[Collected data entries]

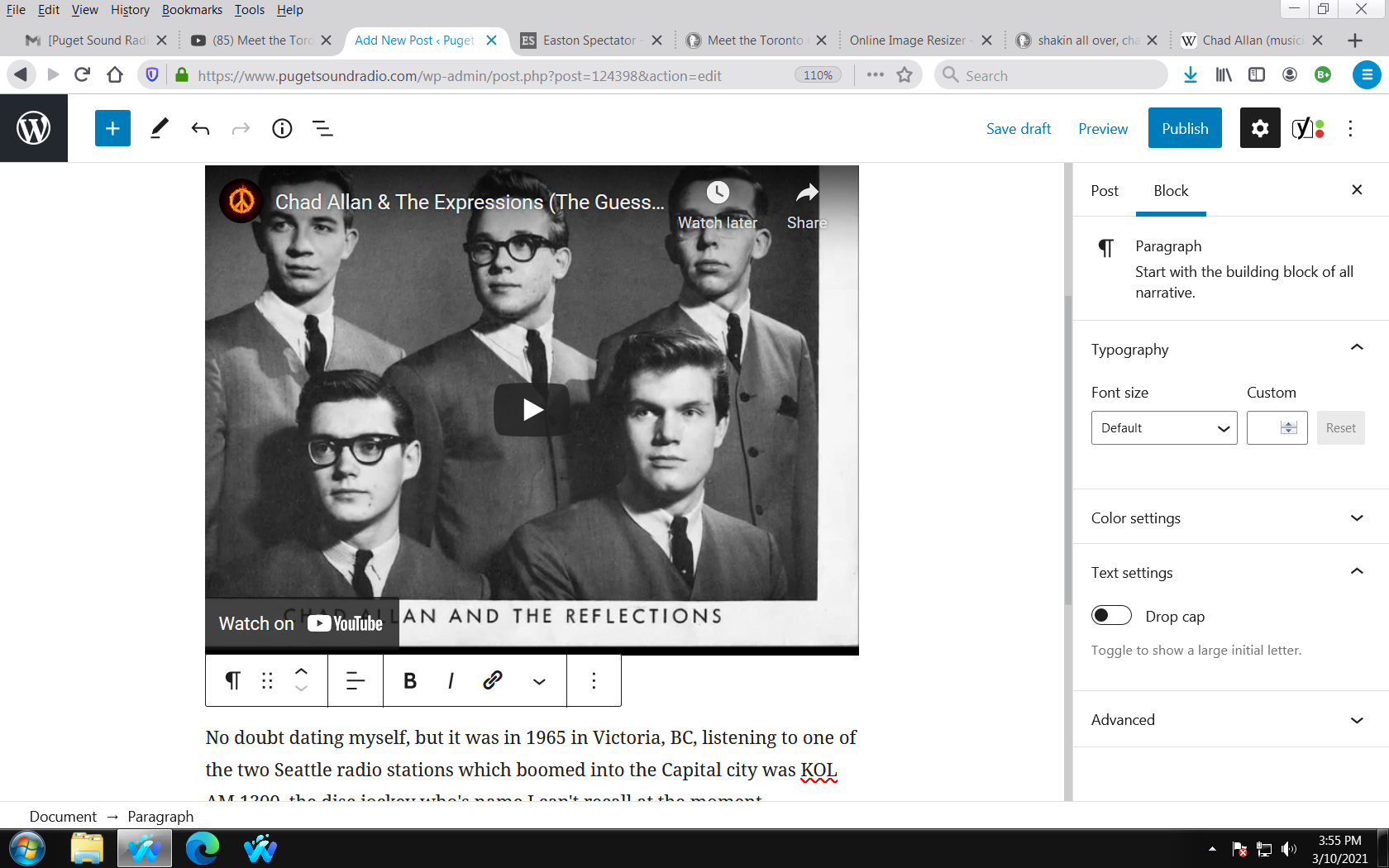The image size is (1389, 868).
Task: Click the italic formatting button
Action: click(451, 680)
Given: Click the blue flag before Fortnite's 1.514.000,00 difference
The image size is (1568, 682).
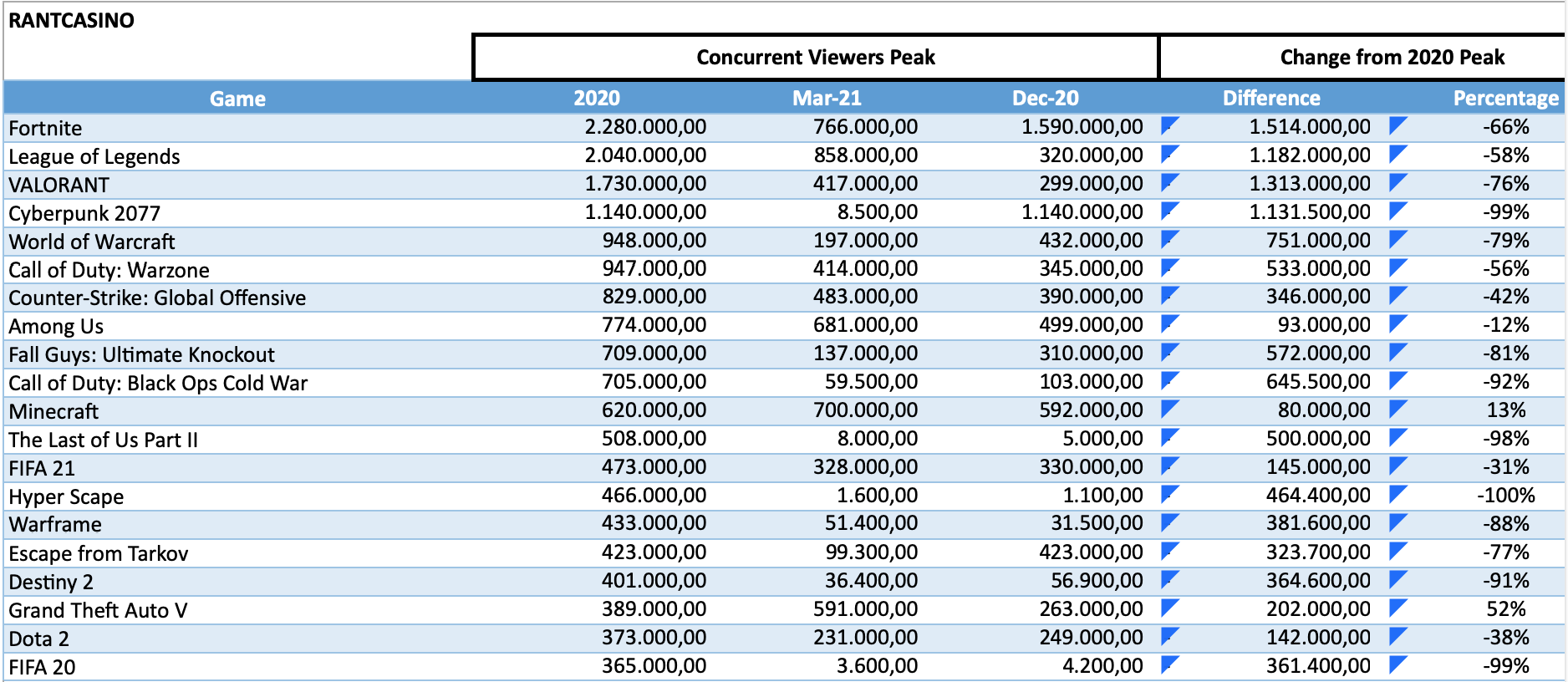Looking at the screenshot, I should pyautogui.click(x=1169, y=125).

### What the task requires
Where the line containing "Given: Click the" appears in the entries above, start there and set down every line exactly through the last one, inclusive; omit pictures.

### Solution to the exercise
Given: Click the blue flag before Fortnite's 1.514.000,00 difference
The image size is (1568, 682).
Looking at the screenshot, I should pyautogui.click(x=1169, y=125).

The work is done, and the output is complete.